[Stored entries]

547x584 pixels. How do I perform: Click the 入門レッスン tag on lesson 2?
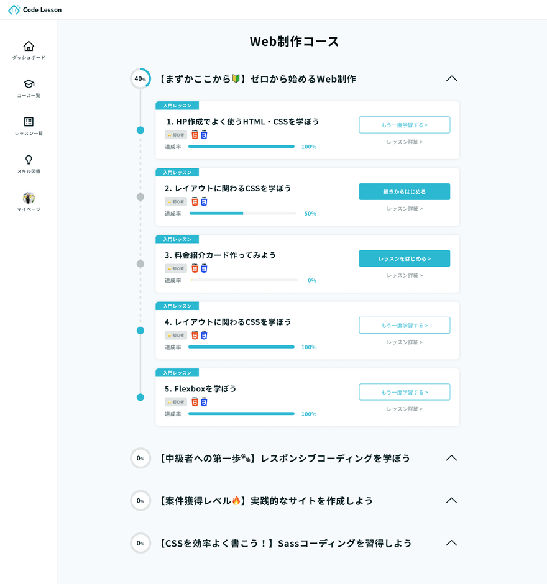177,172
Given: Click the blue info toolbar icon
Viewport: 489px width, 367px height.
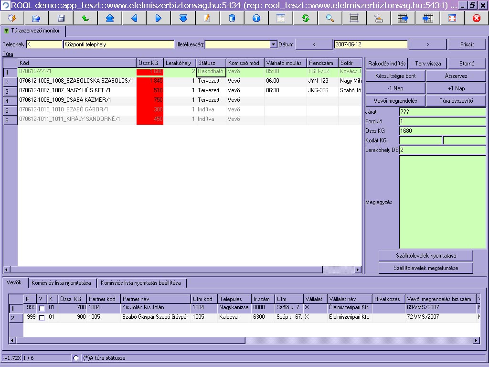Looking at the screenshot, I should (256, 18).
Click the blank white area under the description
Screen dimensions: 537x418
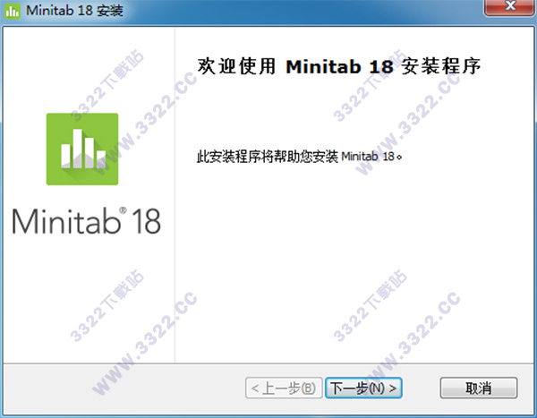coord(353,264)
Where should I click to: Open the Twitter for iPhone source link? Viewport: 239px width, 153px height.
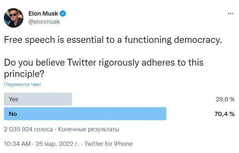[109, 144]
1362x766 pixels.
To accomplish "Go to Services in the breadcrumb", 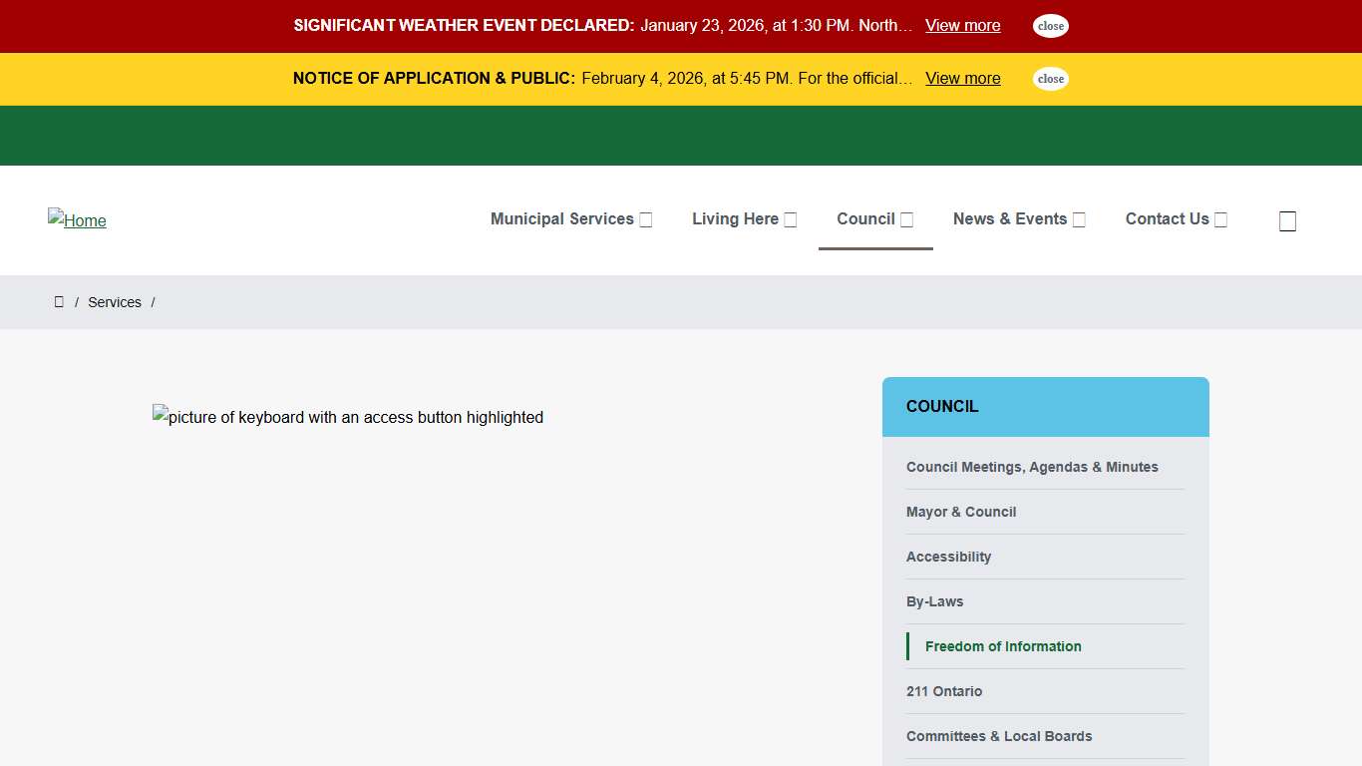I will click(115, 302).
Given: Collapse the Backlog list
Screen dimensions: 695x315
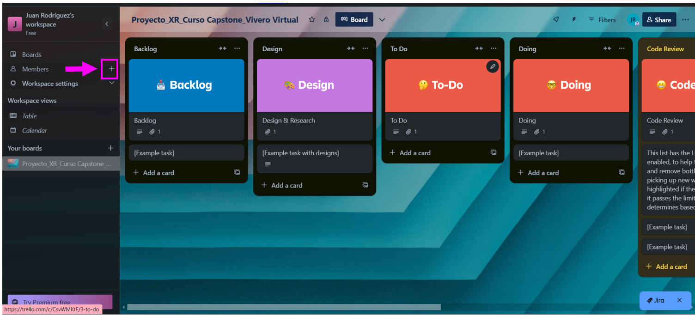Looking at the screenshot, I should click(x=222, y=48).
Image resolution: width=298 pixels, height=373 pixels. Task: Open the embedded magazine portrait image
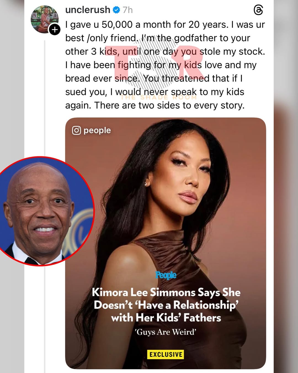click(166, 243)
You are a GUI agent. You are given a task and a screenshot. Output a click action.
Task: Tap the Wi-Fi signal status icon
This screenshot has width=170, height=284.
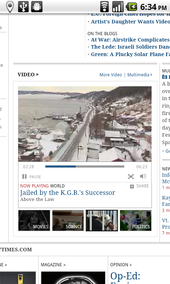[104, 7]
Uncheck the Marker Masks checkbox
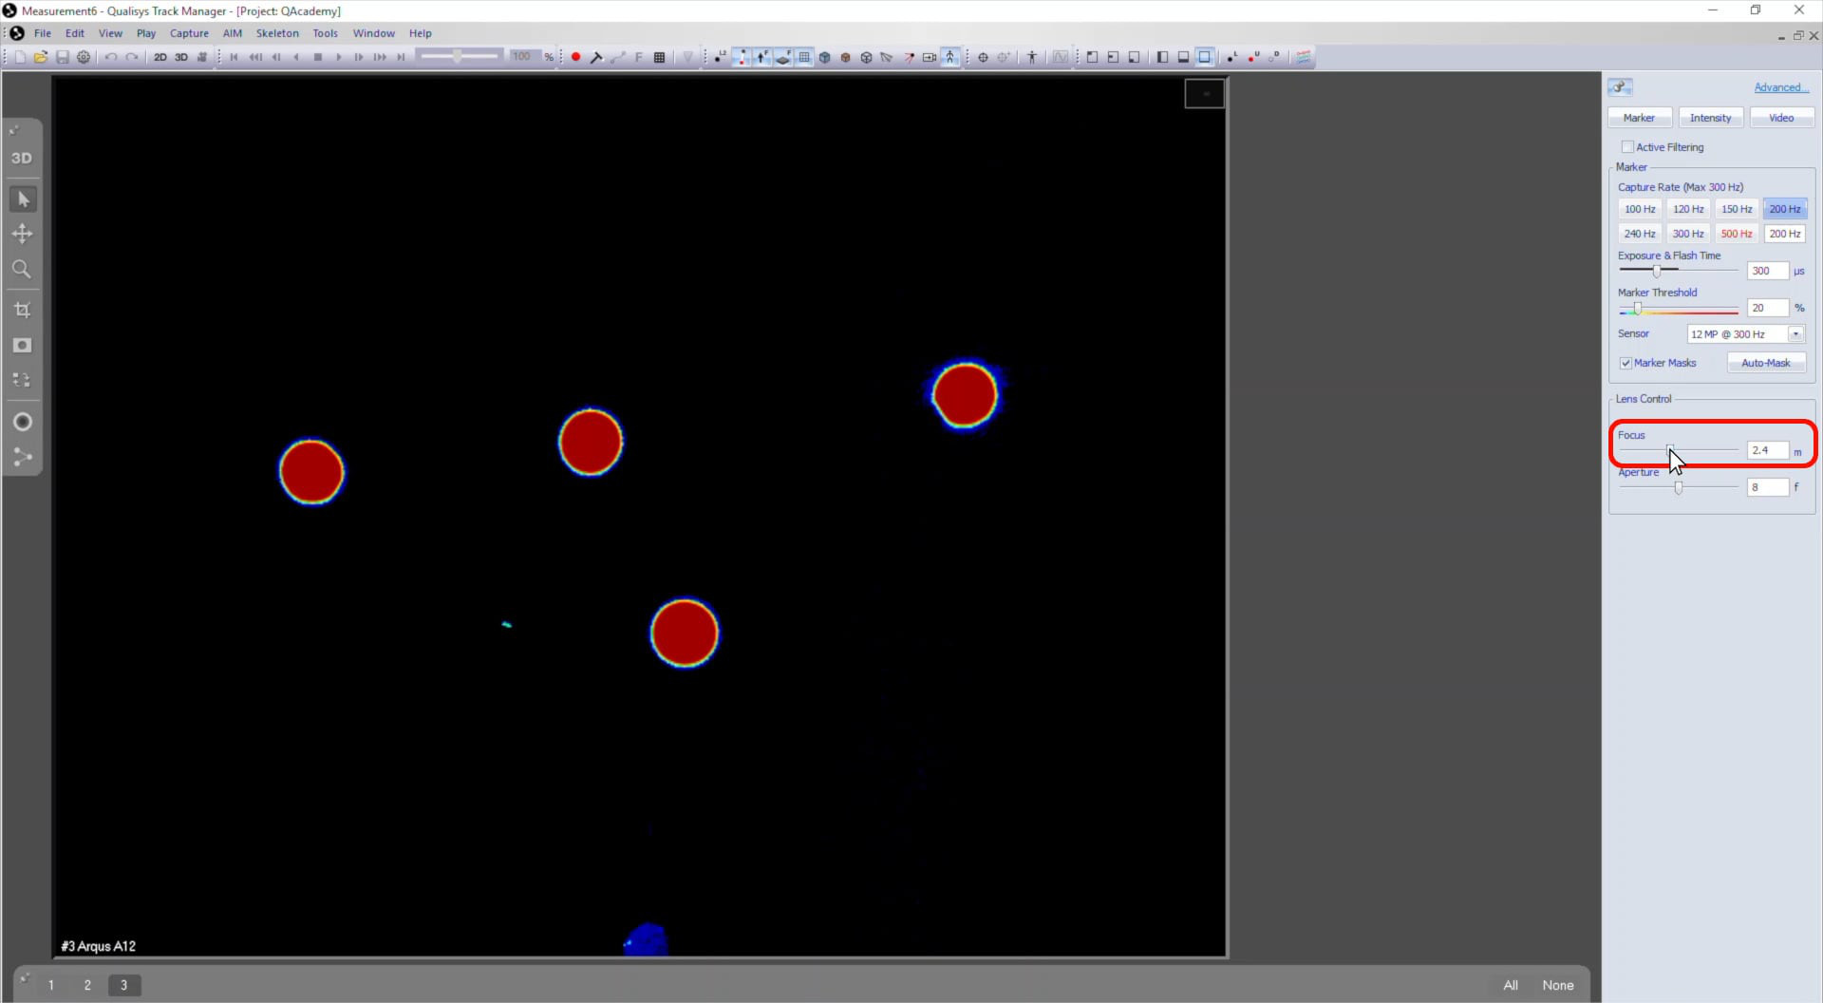Screen dimensions: 1823x1003 tap(1626, 363)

Work to be completed: Check each line of the records above, and copy those that hold the word "icon".

Problem solution:
Given: Click the blue info toolbar icon
Task: Tap the Wi-Fi signal status icon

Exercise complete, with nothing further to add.